Get response array from jquery ajax to php

Question

I am trying to populate a table from mysql based on a select box option using jquery ajax, so far this is my jquery code. I can show the result on the alert box but i dont know how to send it to php so that i can loop thru the array and create the table.

// selector de campaña en reporte de clientes mas activos
$(document).ready(function(){
    $('.selector-camp').change(function(){
        var campaing = $('.selector-camp').val();
        $.post( "../campanas/test", { 'camp': campaing },
        function( data ) {
            alert( data.result );
        }, "json");
    });
});

Answer 1

As I use JavaScript more than jquery, I'll write it in JavaScript and I am sure you can do that in Jquery too, but in JavaScript it's also easy to do

      function( data ) 
      {
        createTable(data.result); //pass your json array to JS function
      }, "json");
      //here i create js function
      function createTable(array)
      {
         var array = JSON.parse(array); //decoding from json format
         //So if i have numbers in array like [1, 2, 3, 4] and want
         //to create row with them something like this should be done
         var table = document.createElement("table"); //create table
             var tr = document.createElement("tr"); //create row
             for(var i=0; i<array.length; i++)
             {
                 var td = document.createElement("td");
                     td.innerHTML = array[i]; 
                 tr.appendChild(td); 
                 //for each array element creates cell and appends to row
              }
              table.appendChild(tr);
          //Then you can have some empty div and append table to it
          var div = //your empty div
              div.appendChild(table);
       }

Answer 2

Please check below php prototype code as per your requirement.

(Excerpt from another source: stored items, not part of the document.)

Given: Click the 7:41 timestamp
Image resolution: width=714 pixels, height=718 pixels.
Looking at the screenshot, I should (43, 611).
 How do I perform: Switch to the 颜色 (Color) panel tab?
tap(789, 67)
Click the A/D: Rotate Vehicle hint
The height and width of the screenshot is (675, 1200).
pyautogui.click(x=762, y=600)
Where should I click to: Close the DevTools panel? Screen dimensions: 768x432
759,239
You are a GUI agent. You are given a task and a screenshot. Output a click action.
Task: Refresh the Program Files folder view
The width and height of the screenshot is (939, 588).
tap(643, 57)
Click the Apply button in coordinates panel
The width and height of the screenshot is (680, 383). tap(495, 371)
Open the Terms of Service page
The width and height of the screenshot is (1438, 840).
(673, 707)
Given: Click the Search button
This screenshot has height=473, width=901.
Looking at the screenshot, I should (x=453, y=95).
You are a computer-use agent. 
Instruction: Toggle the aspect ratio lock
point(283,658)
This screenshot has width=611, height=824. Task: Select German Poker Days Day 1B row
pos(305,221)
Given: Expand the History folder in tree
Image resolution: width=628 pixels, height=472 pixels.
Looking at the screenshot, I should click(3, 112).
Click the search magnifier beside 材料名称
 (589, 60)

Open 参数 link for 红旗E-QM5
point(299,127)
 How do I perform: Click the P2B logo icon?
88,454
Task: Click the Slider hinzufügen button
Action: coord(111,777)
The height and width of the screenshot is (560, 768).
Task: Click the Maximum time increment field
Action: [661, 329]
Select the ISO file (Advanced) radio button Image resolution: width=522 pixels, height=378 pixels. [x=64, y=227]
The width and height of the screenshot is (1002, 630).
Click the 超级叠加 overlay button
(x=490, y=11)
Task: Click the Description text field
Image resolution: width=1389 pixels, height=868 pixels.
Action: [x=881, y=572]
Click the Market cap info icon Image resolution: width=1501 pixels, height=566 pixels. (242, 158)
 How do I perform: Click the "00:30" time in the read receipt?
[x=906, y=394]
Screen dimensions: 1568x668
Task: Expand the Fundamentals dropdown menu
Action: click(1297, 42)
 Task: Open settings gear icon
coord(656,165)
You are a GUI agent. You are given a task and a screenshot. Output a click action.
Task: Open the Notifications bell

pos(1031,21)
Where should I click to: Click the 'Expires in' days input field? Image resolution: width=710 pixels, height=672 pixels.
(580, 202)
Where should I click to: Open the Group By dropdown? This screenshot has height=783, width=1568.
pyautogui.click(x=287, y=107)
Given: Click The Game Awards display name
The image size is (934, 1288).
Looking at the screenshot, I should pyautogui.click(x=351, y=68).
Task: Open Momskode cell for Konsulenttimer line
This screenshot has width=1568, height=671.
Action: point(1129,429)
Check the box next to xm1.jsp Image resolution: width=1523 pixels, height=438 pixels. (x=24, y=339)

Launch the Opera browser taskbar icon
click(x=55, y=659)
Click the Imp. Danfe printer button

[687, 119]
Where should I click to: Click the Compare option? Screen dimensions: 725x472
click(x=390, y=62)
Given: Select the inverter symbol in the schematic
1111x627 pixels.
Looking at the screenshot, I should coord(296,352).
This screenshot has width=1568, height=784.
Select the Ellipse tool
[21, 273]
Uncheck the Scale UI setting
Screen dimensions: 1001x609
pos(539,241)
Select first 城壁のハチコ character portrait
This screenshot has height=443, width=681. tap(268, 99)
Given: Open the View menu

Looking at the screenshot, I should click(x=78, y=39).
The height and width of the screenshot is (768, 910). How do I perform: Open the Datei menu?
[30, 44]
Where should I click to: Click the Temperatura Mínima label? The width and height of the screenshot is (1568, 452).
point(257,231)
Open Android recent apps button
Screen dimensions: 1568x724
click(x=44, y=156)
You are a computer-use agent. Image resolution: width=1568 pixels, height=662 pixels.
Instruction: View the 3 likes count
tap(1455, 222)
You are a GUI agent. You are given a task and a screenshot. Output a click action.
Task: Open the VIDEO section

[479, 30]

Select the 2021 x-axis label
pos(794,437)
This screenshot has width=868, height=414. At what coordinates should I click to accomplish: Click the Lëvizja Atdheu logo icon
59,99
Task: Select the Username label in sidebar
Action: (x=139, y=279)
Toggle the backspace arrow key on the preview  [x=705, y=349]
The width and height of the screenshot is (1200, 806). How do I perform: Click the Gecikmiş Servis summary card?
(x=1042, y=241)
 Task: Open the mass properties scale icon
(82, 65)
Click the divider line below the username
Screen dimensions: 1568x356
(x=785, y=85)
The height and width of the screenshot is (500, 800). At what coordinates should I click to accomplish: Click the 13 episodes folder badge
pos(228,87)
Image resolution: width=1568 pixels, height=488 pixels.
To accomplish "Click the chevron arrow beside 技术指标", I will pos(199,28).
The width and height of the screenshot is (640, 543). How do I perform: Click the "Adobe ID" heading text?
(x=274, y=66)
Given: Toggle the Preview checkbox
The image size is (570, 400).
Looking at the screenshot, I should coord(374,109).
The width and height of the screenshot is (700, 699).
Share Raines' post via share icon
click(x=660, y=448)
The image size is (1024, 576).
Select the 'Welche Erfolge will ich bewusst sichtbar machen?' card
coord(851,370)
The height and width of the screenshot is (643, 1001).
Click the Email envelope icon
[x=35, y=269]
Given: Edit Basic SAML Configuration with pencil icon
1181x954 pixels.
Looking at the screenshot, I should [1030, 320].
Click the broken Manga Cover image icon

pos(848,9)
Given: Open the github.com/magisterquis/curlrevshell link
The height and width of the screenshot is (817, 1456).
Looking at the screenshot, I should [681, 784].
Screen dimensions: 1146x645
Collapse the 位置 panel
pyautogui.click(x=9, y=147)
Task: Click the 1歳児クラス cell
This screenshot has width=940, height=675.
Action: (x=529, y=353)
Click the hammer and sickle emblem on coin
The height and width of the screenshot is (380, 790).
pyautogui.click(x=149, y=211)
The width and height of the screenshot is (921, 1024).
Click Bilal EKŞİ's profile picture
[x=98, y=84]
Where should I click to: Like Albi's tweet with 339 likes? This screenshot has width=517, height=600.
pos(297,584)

From ajax please make a call to this file it will return you a json response since I have used json_encode() function, you can directly return array as well but I would not suggest that, also you can edit this code for further mysql query.

<?php 
test();
function test(){
    $camp = htmlspecialchars($_POST['camp']);
    isset($camp)&&!empty($camp)?
    $data = array('test_key'=>'test_value');
    echo json_encode($data);
}
?>